### Set problem:
Please go through the data below and pull out every line that contains the word "perform", copying each one unchanged.
[start]
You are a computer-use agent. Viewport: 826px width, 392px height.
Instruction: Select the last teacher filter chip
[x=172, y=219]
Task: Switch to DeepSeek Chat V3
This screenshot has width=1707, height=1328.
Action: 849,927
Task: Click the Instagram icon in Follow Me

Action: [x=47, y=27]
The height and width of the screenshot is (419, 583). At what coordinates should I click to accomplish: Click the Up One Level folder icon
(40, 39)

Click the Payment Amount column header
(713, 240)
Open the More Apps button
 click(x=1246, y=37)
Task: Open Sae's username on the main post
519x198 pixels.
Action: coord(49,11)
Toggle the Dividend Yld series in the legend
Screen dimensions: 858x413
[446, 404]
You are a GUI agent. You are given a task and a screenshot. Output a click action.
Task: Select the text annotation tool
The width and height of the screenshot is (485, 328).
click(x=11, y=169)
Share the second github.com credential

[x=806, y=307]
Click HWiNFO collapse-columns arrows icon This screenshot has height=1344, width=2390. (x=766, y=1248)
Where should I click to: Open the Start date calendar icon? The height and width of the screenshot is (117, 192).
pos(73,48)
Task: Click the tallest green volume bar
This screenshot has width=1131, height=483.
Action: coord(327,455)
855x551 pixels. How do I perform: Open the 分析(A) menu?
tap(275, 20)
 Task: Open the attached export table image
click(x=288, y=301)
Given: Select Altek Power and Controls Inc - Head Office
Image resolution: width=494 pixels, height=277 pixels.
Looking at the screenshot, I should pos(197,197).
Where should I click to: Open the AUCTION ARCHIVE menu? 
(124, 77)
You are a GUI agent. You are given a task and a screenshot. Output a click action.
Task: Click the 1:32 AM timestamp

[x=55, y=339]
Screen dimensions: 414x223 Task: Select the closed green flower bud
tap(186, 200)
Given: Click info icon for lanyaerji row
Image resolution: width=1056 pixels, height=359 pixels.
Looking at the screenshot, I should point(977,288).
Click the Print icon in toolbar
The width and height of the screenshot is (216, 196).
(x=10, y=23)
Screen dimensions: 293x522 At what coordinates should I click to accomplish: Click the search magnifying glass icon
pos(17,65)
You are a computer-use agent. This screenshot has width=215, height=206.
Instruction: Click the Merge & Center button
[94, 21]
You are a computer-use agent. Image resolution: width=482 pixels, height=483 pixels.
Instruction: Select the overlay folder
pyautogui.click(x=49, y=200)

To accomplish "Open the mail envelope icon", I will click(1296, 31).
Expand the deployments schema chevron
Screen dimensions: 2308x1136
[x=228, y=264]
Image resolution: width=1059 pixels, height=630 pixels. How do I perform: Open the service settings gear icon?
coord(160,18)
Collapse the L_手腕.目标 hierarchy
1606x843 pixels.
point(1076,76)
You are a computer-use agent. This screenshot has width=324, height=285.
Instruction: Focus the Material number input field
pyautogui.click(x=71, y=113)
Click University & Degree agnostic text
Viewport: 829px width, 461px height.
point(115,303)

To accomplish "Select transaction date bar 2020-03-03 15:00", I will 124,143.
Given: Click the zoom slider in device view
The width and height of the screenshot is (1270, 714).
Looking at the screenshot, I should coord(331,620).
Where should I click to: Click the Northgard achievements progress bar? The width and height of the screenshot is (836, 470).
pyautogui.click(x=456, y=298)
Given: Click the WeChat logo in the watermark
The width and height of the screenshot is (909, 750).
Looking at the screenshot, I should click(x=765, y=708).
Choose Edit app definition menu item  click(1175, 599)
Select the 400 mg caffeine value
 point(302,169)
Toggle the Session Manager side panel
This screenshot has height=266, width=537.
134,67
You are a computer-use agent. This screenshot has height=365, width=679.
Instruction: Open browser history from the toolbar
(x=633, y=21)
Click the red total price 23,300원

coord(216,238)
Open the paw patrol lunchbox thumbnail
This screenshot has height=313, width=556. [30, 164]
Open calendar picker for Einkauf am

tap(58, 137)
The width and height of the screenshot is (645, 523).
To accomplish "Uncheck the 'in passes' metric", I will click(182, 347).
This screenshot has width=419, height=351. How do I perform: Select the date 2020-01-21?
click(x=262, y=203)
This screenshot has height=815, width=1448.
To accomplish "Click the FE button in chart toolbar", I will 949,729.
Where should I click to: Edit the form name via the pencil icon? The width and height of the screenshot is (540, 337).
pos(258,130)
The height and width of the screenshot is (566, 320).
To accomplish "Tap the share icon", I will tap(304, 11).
[end]
### Full output:
855x551 pixels. How do I perform: Open the 分析(A) menu?
Image resolution: width=1059 pixels, height=630 pixels. How do I perform: Open the service settings gear icon?
This screenshot has width=419, height=351. How do I perform: Select the date 2020-01-21?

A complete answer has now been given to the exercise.